Long-term results of the only randomized trial, CALGB 9633, designed specifically to evaluate the benefits of adjuvant chemotherapy in patients with stage 1B non-small-cell lung cancer (NSCLC) show that, after a median of 6 years of follow up, the paclitaxel-plus-carboplatin regimen offers no survival advantage.

These findings, published online September 22 in the Journal of Clinical Oncology, contradict preliminary results of the same trial reported in 2004. The trial was terminated ahead of schedule in November 2003, based on slightly less than 3 years of follow-up, after data showed reductions in both lung cancer deaths and deaths from any cause in patients randomly assigned to the chemotherapy arm.

Guidelines released last November on adjuvant chemotherapy for patients being treated for NSCLC endorsed its use in patients with more advanced stages of the disease (IIA, IIB, IIIA), but concluded that the data on its use in patients with stage 1B disease were still inconclusive.
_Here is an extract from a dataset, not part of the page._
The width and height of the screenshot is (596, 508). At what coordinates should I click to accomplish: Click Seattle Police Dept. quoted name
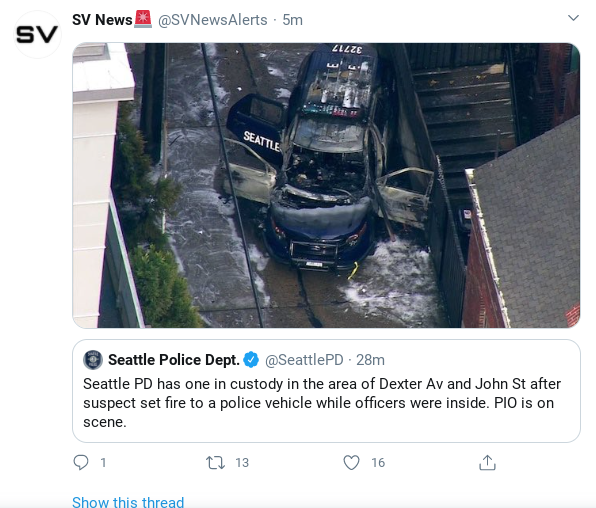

"Unfortunately, with longer follow-up, our encouraging preliminary findings have not been sustained," wrote Dr. Gary M. Strauss, of Tufts Medical Center in Boston, and colleagues. "Clearly, our results do not support routine use of adjuvant chemotherapy as standard of care in stage 1B NSCLC."

Three previous multicenter randomized trials of cisplatin-based adjuvant chemotherapy have also failed to show a survival advantage in patients with stage 1B NSCLC, although those trials did show that chemotherapy extended survival for patients with stage II or IIIA disease. In addition, a meta-analysis of five trials involving more than 4,500 patients failed to show a benefit of chemotherapy in patients with stage 1B disease.

A secondary analysis of CALGB 9633 suggests that chemotherapy did extend survival and delay disease recurrence for patients whose tumors measured at least 4 cm in diameter. A meta-analysis is now underway to further explore this observation.